| FRAGMENTO DEL DOCUMENTO |
###

En continuidad con la anterior reflexión sobre los templos, vale la pena preguntarse, ¿acaso en algún momento de la vida no hemos experimentado a los templos como escenarios sagrados que posibiltan el encuentro con Dios, con nosotros mismos, las demás personas y hasta la naturaleza misma? Esta es la identidad y misión de la Iglesia, cuyo espacio litúrgico visible se manifiesta en los templos, ella en su ser y quehacer prioriza tal experiencia relacional, procurando que los templos sean dignos y bellos.
Al mismo tiempo, es preciso saber que en el espacio del templo existe: limitación y unidad. Esto significa que el templo, de forma inexorable posee un sentido tangible y otro espiritual, el primero remite al segundo. Y este a su vez nutre y da valor al primero. Por tanto, el templo limita y une espacio-temporalmente a la comunidad de los creyentes, es decir, a las personas de fe, que han de ser su reflejo vivo, fiel y transparente.

###

| DATOS EXTRAÍDOS |
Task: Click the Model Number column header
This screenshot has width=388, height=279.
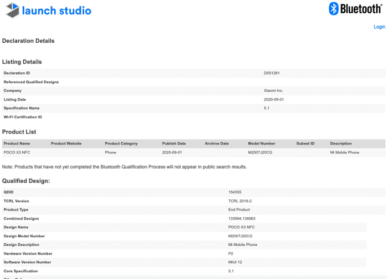Action: pyautogui.click(x=262, y=143)
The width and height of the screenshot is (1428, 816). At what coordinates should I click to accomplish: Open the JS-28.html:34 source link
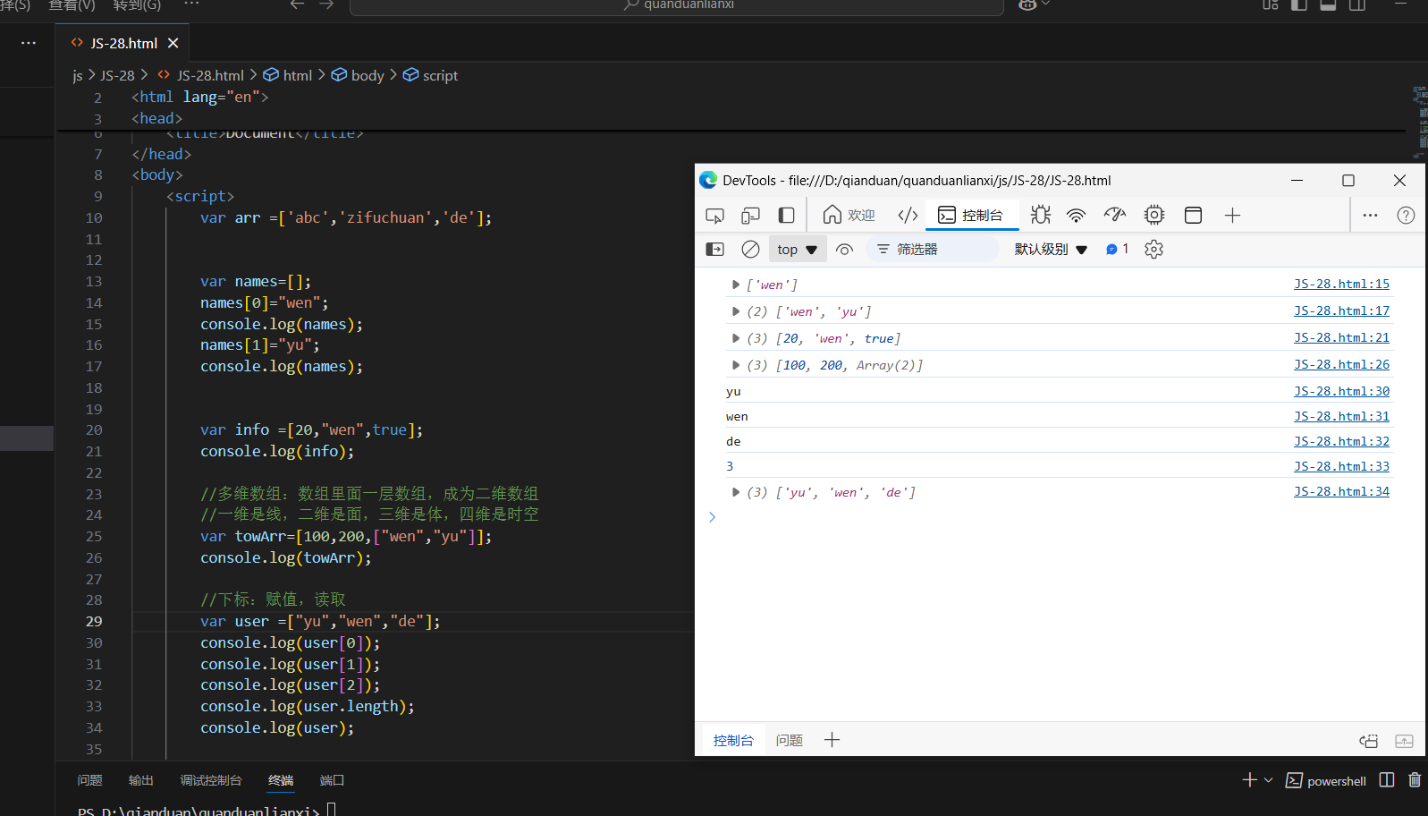point(1340,491)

###

| TRABAJO A REALIZAR |
- a) Traduce al inglés esta oración del texto sobre los templos: "Al mismo tiempo, es preciso saber que en el espacio del templo existe: limitación y unidad."
- b) Según el texto sobre los templos, ¿con quiénes o con qué posibilitan los templos el encuentro? Enuméralos todos.
- c) Reproduce sin cambios el tramo del texto sobre los templos que va de "Al mismo tiempo, es" a "fiel y transparente.".

| RESPUESTAS DE ACTIVIDADES |
- a) At the same time, it is necessary to know that in the space of the temple there exist: limitation and unity.

- b)
- Dios
- nosotros mismos
- las demás personas
- la naturaleza misma

- c)
Al mismo tiempo, es preciso saber que en el espacio del templo existe: limitación y unidad. Esto significa que el templo, de forma inexorable posee un sentido tangible y otro espiritual, el primero remite al segundo. Y este a su vez nutre y da valor al primero. Por tanto, el templo limita y une espacio-temporalmente a la comunidad de los creyentes, es decir, a las personas de fe, que han de ser su reflejo vivo, fiel y transparente.